## EXERCISE AIM
Repeat the lines of the data exactly, from the first one through the one that contains "Open the bar".

## DATA SHOWN
------------------------------------------------------------

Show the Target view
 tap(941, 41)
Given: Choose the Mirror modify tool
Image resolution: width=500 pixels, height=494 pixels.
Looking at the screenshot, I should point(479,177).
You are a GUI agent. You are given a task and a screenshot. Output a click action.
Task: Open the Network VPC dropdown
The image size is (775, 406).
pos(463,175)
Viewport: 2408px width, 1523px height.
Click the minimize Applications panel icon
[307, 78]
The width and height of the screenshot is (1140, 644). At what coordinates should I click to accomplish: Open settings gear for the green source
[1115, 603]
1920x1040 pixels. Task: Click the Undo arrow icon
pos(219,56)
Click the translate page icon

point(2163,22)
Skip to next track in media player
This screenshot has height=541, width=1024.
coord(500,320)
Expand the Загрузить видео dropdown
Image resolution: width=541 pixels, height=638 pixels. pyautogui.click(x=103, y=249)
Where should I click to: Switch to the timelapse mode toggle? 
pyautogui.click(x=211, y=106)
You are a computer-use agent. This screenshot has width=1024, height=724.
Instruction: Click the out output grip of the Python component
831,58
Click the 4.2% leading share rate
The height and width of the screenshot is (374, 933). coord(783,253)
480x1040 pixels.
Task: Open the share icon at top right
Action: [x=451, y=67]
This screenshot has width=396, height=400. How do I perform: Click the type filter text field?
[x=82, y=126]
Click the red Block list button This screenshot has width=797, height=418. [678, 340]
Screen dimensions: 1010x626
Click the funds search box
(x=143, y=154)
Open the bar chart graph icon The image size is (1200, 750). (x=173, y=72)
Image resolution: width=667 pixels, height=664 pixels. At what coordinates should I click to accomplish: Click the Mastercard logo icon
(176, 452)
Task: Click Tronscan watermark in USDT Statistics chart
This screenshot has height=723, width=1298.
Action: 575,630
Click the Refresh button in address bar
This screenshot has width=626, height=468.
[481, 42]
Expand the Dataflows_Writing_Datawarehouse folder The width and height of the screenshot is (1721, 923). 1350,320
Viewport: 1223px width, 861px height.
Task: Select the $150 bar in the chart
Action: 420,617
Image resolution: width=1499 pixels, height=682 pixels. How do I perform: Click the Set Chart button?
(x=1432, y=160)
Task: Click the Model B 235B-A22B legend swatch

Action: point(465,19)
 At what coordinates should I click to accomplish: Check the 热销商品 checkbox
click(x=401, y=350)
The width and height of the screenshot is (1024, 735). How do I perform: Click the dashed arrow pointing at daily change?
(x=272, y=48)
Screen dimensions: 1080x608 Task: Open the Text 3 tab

------------------------------------------------------------

## RESPONSE BOX
Show the Target view
 tap(941, 41)
Given: Choose the Mirror modify tool
Image resolution: width=500 pixels, height=494 pixels.
Looking at the screenshot, I should point(479,177).
You are a GUI agent. You are given a task and a screenshot. Output a click action.
Task: Open the Network VPC dropdown
The image size is (775, 406).
pos(463,175)
Viewport: 2408px width, 1523px height.
Click the minimize Applications panel icon
[307, 78]
The width and height of the screenshot is (1140, 644). At what coordinates should I click to accomplish: Open settings gear for the green source
[1115, 603]
1920x1040 pixels. Task: Click the Undo arrow icon
pos(219,56)
Click the translate page icon

point(2163,22)
Skip to next track in media player
This screenshot has height=541, width=1024.
coord(500,320)
Expand the Загрузить видео dropdown
Image resolution: width=541 pixels, height=638 pixels. pyautogui.click(x=103, y=249)
Where should I click to: Switch to the timelapse mode toggle? 
pyautogui.click(x=211, y=106)
You are a computer-use agent. This screenshot has width=1024, height=724.
Instruction: Click the out output grip of the Python component
831,58
Click the 4.2% leading share rate
The height and width of the screenshot is (374, 933). coord(783,253)
480x1040 pixels.
Task: Open the share icon at top right
Action: [x=451, y=67]
This screenshot has width=396, height=400. How do I perform: Click the type filter text field?
[x=82, y=126]
Click the red Block list button This screenshot has width=797, height=418. [678, 340]
Screen dimensions: 1010x626
Click the funds search box
(x=143, y=154)
Open the bar chart graph icon The image size is (1200, 750). (x=173, y=72)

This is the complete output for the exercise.